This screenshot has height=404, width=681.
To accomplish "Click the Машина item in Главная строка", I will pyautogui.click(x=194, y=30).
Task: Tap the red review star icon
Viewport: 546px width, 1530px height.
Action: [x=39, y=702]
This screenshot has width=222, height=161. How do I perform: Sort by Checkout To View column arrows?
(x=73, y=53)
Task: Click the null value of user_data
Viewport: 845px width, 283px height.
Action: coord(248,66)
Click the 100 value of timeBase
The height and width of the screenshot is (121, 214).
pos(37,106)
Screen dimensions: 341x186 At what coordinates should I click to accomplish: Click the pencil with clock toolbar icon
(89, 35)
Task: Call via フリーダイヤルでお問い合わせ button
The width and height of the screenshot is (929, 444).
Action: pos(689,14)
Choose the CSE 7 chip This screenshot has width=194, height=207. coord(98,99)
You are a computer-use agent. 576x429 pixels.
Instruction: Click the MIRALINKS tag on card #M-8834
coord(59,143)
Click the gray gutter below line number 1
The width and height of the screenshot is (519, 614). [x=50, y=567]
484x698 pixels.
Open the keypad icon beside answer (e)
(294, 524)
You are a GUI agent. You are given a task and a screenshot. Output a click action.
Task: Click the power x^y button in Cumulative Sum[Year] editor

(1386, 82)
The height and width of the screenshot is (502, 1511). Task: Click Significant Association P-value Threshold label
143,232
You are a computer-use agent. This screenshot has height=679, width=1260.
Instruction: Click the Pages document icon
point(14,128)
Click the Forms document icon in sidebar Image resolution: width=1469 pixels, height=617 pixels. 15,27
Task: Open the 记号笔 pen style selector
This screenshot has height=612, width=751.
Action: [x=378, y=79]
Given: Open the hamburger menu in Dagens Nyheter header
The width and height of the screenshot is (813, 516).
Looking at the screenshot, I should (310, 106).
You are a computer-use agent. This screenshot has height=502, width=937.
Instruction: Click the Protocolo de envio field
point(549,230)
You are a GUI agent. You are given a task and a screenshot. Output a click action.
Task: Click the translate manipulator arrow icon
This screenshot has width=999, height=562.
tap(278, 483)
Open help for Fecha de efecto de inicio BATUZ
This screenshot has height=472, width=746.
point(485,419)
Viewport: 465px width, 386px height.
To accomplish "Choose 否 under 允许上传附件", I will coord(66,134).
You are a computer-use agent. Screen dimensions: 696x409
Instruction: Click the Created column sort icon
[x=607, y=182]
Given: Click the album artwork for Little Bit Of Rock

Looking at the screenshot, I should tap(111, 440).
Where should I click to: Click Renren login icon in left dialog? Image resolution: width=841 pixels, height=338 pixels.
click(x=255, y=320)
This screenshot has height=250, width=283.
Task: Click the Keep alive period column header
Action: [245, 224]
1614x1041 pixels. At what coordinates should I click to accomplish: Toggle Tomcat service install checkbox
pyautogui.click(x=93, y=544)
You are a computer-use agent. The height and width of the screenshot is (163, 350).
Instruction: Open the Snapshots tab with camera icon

Exercise requirements.
Recast the lines of the entries above, starting at the line containing "You are a computer-use agent. The" and ending at the last line of the entries, as a numbered list, leaving out any blank lines.

Reply.
1. You are a computer-use agent. The height and width of the screenshot is (163, 350).
2. Instruction: Open the Snapshots tab with camera icon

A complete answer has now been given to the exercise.